Cities with thriving downtowns face multiple challenges regarding solid waste management, including space constraints, varying frequency of service needs, data inconsistencies, and complications in incorporating recycling collection. Through the development of a waste reduction and recycling master plan, the city of Ferndale, Mich. sought to explore potential opportunities to ensure waste needs are met and diversion programs thrive in its central business district (CBD).
Ferndale is a city in Michigan’s Oakland County and has an area of 2 square miles just north of Detroit. As of the 2010 census, the city population was 19,900. Ferndale is well known in the Detroit area for its LGBT population and progressive policies.
In 2019, Ferndale’s CBD had 185 businesses with 1,051 employees. Like many communities, Ferndale does not have perfect information on the weights or volumes of garbage, recycling, fats oils and greases (FOG), and organics generated by downtown businesses. Challenges with obtaining specific CBD data include lack of hauler reporting and commingling of collected CBD material with residential streams.
However, it was estimated that CBD generators sent 946 tons to landfills and are estimated to have recycled 96 tons via single-stream collection and 53 tons of cardboard for an overall diversion rate of 14 percent. To understand how Ferndale could increase the CBD diversion rate, the RRS team examined the estimated composition of the waste stream for each commercial sector.

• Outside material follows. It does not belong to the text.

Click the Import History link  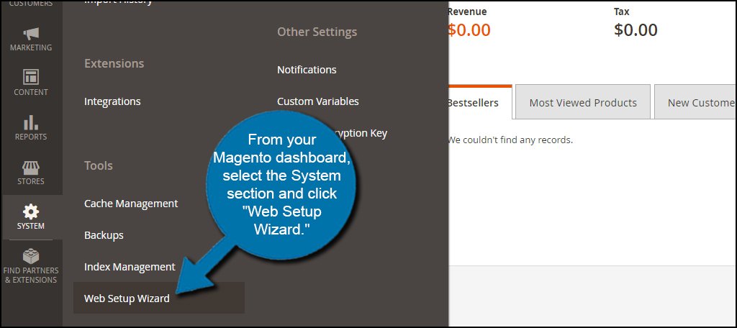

To aid Ferndale leaders in future planning, the RRS team built a model using information on downtown business material generation from a 2014 study conducted by the California Department of Resources Recycling and Recovery (CalRecycle). The model was then validated with available data on waste, recycling and FOG data the RRS team received.
The RRS model includes three program scenarios: “business as usual” diversion (14 percent), strong diversion (40 percent), and stretch diversion (56 percent). These scenarios can help Ferndale explore what new infrastructure is required to capture additional recycling and organics.
Moving Ferndale’s CBD from the baseline to a strong diversion program would require consistent and regular outreach and education to all businesses as well as increased recycling capacity. Implementing these steps could decrease downtown Ferndale’s disposed tons from 946 to 656 annually. With additional measures – such as financial incentives for businesses to recycle right, reduce waste to landfill, and implement organics diversion programs – Ferndale could cut disposed tons in half.
The city of Ferndale adopted the plan in 2020 and has budgeted funds to implement core elements of the plan.